Collect every line of the material below that contains the string "agent", treating uppercase and lowercase as distinct.

──────── Given data

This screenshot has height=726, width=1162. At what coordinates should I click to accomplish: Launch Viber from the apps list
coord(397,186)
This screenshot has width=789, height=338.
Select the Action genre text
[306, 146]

────────────────
──────── Given data

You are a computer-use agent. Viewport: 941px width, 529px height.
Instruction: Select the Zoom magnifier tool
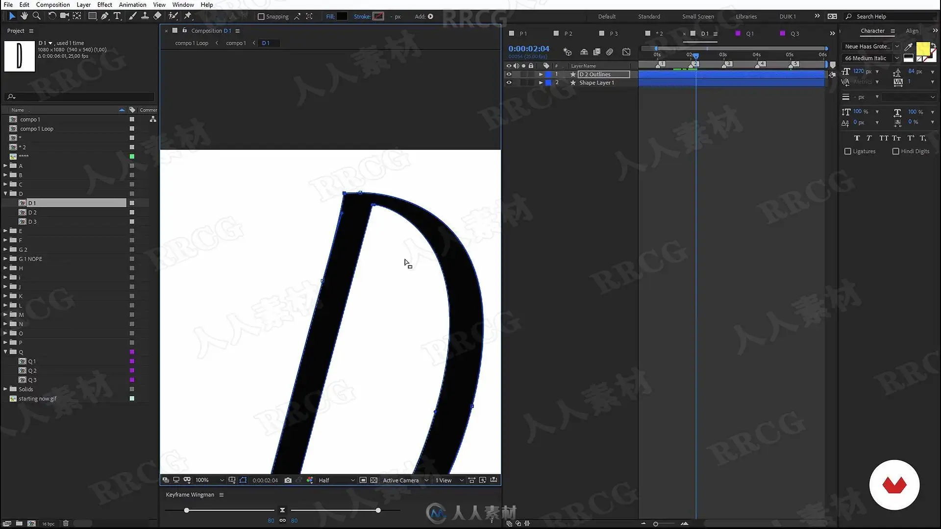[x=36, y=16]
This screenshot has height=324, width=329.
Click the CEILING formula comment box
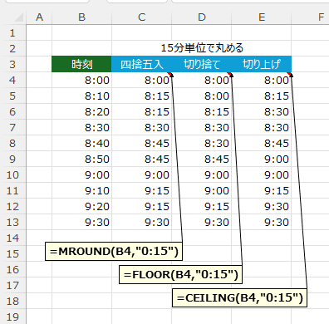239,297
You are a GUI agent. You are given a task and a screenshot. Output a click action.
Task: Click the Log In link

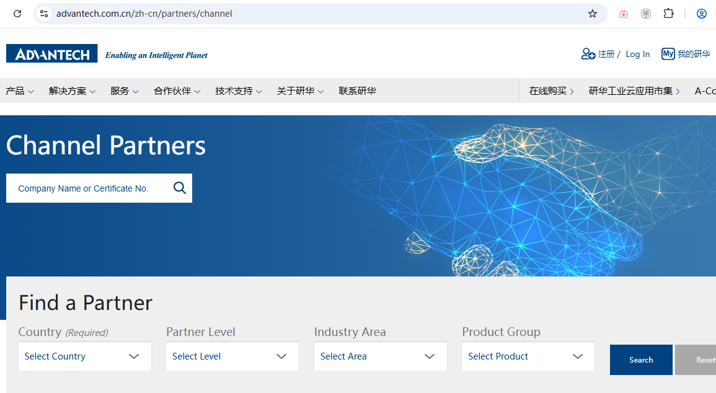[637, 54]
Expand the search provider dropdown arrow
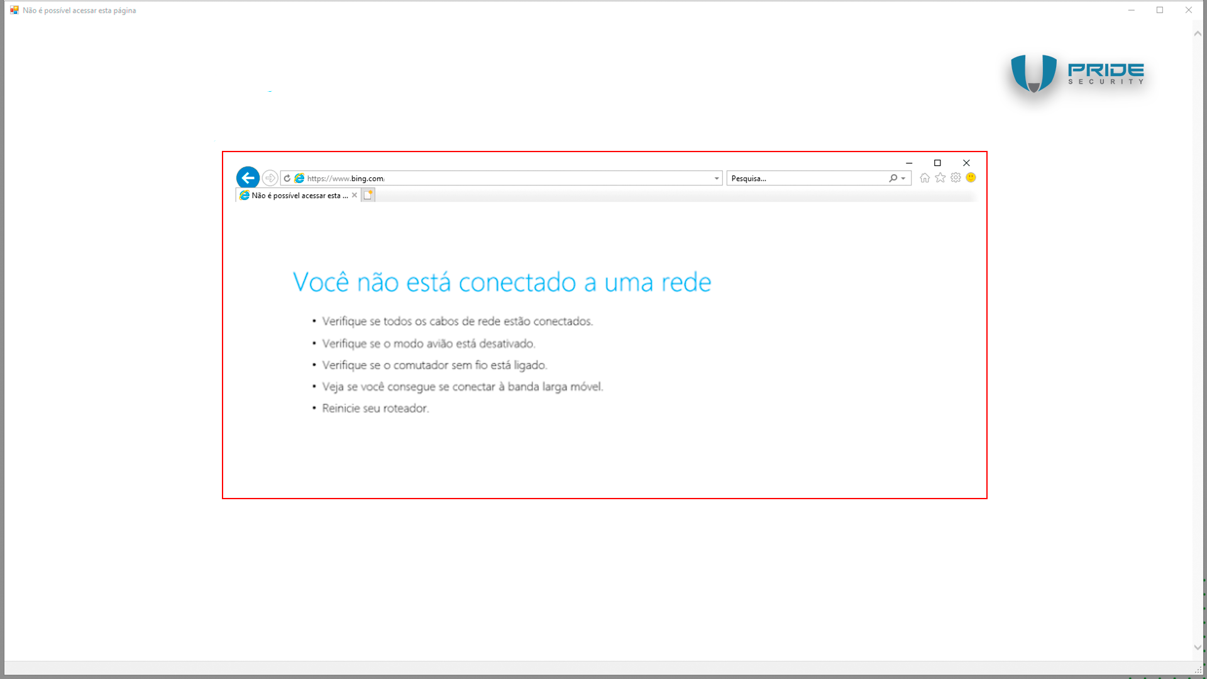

────────────────

Output for this task —
You are a computer-use agent. Viewport: 941px width, 529px height.
You are a GUI agent. You are given a task and a screenshot. Output a click action.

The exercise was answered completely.